I've been testing a similar patch, your patch does not change the
WRITE SAME(10) case, and it does not do anything if max_ws_blocks is
nonzero, but larger than max_unmap_blocks.  It might address your SSD
issue, but it may not handle the other cases I've had reported to me.

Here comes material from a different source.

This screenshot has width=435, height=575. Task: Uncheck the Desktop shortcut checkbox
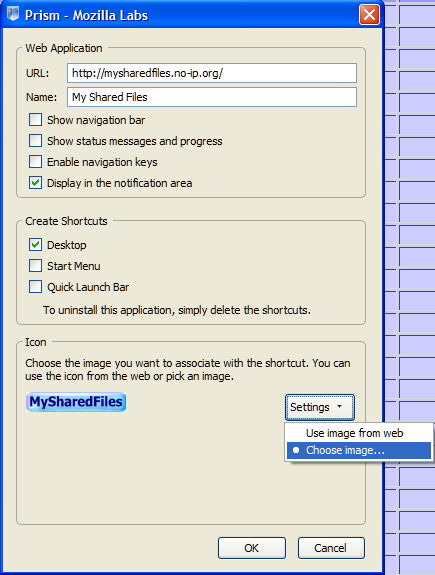click(36, 245)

I'll post my version for comparison and review.

-Ewan
diff mbox

Patch

diff --git a/drivers/scsi/sd.c b/drivers/scsi/sd.c
index 11c1738..f24c4f2 100644
--- a/drivers/scsi/sd.c
+++ b/drivers/scsi/sd.c
@@ -715,8 +715,13 @@  static void sd_config_discard(struct scsi_disk *sdkp, unsigned int mode)
 		break;
 
 	case SD_LBP_WS16:
-		max_blocks = min_not_zero(sdkp->max_ws_blocks,
-					  (u32)SD_MAX_WS16_BLOCKS);
+		/* If no value given, use unmap limit - WS16 default too large */
+		if (!sdkp->max_ws_blocks)
+			max_blocks = min_not_zero(sdkp->max_unmap_blocks,
+						  (u32)SD_MAX_WS16_BLOCKS);
+		else
+			max_blocks = min_not_zero(sdkp->max_ws_blocks,
+						  (u32)SD_MAX_WS16_BLOCKS);
 		break;
 
 	case SD_LBP_WS10: